■ **Required work**
With the pictures omitted, please transcribe exactly the lines beginning at the one that contains "This screenshot has" and ending with the last line of the records below.

[Stored items]
'''

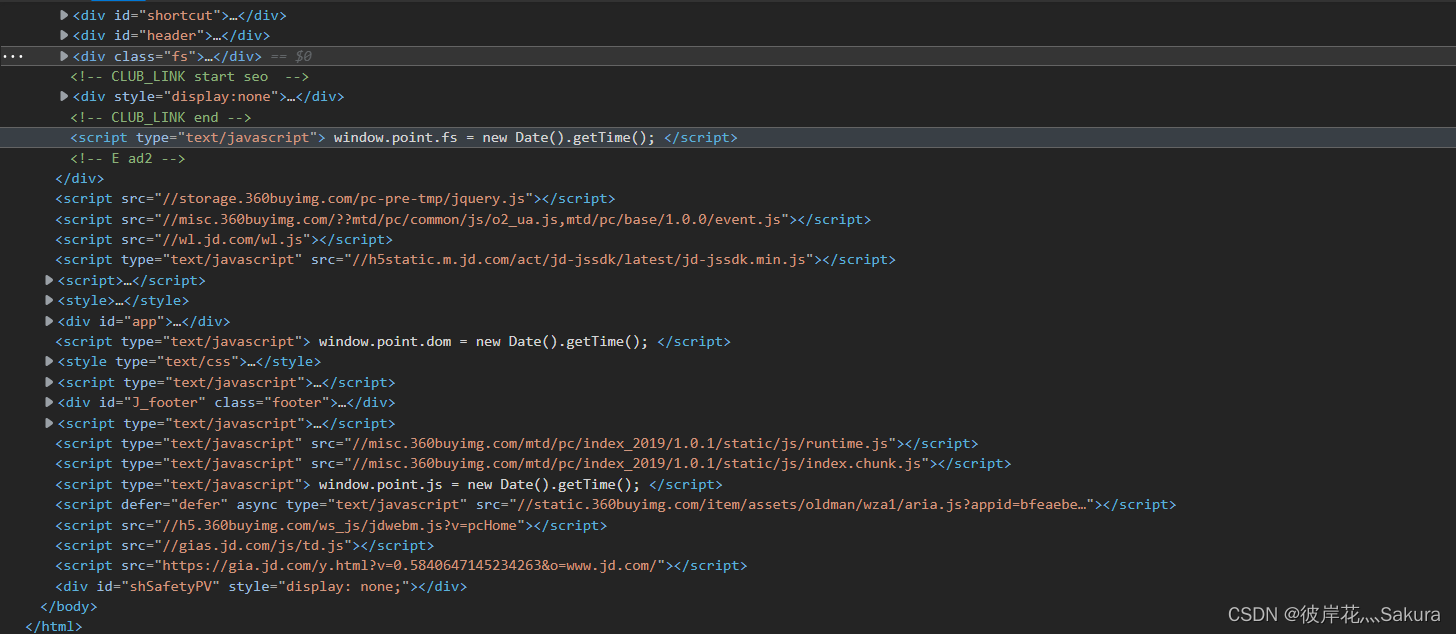1456x634 pixels.
Task: Expand the div with id "shortcut"
Action: click(64, 15)
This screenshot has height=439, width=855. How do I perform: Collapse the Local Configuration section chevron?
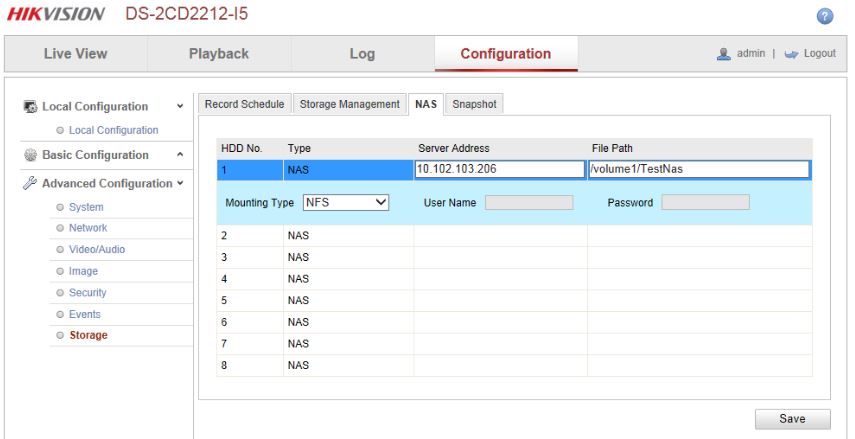[x=180, y=107]
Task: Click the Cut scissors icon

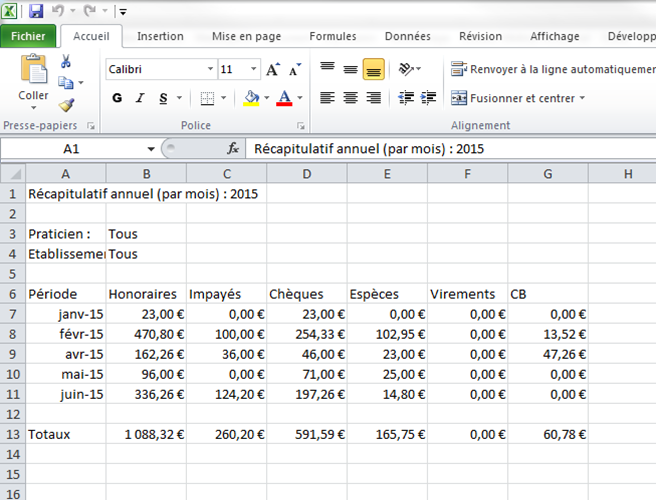Action: pyautogui.click(x=66, y=62)
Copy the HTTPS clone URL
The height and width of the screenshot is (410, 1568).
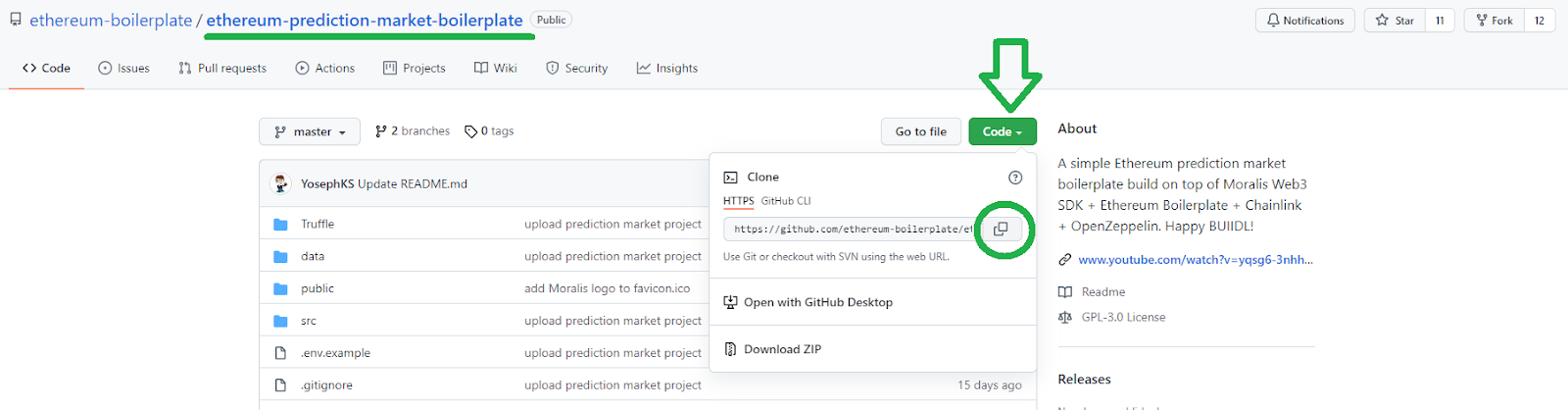[1001, 229]
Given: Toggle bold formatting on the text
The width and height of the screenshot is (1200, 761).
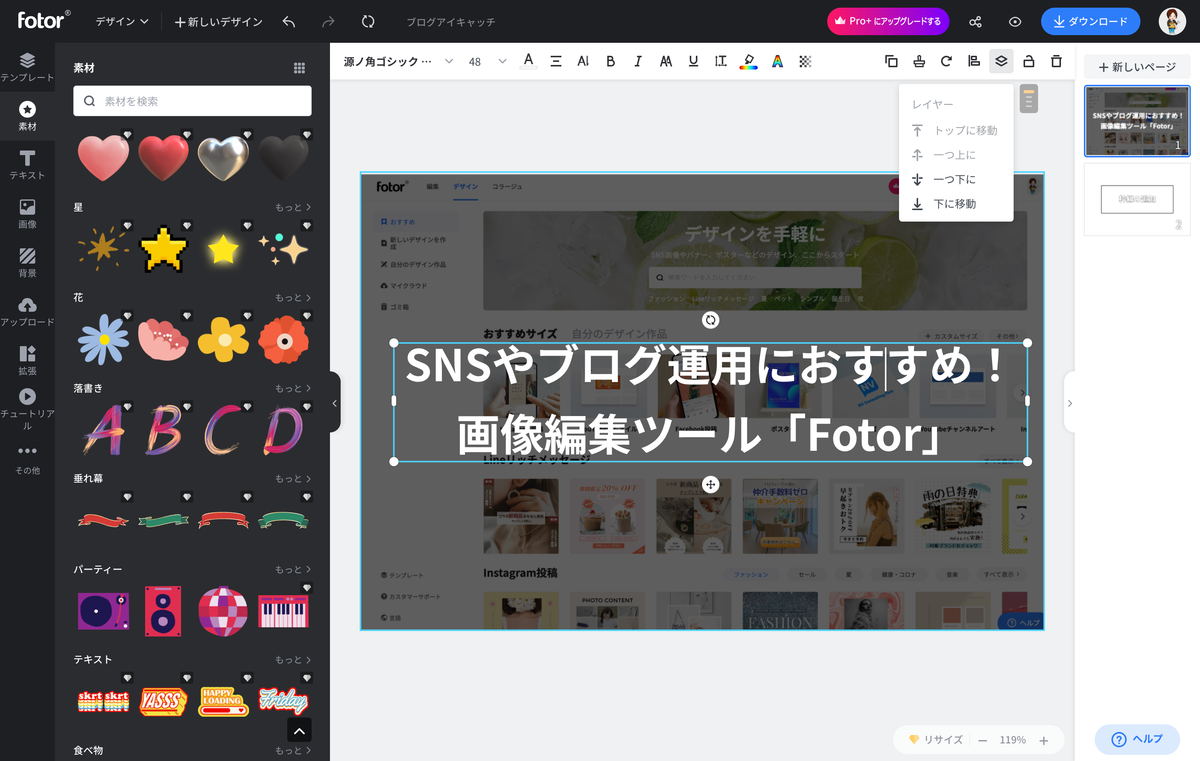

'''

■ **Task result**
This screenshot has height=439, width=855. How do I perform: Collapse the Local Configuration section chevron?
[x=180, y=107]
Task: Click the Cut scissors icon

Action: pyautogui.click(x=66, y=62)
Copy the HTTPS clone URL
The height and width of the screenshot is (410, 1568).
[1001, 229]
Given: Toggle bold formatting on the text
The width and height of the screenshot is (1200, 761).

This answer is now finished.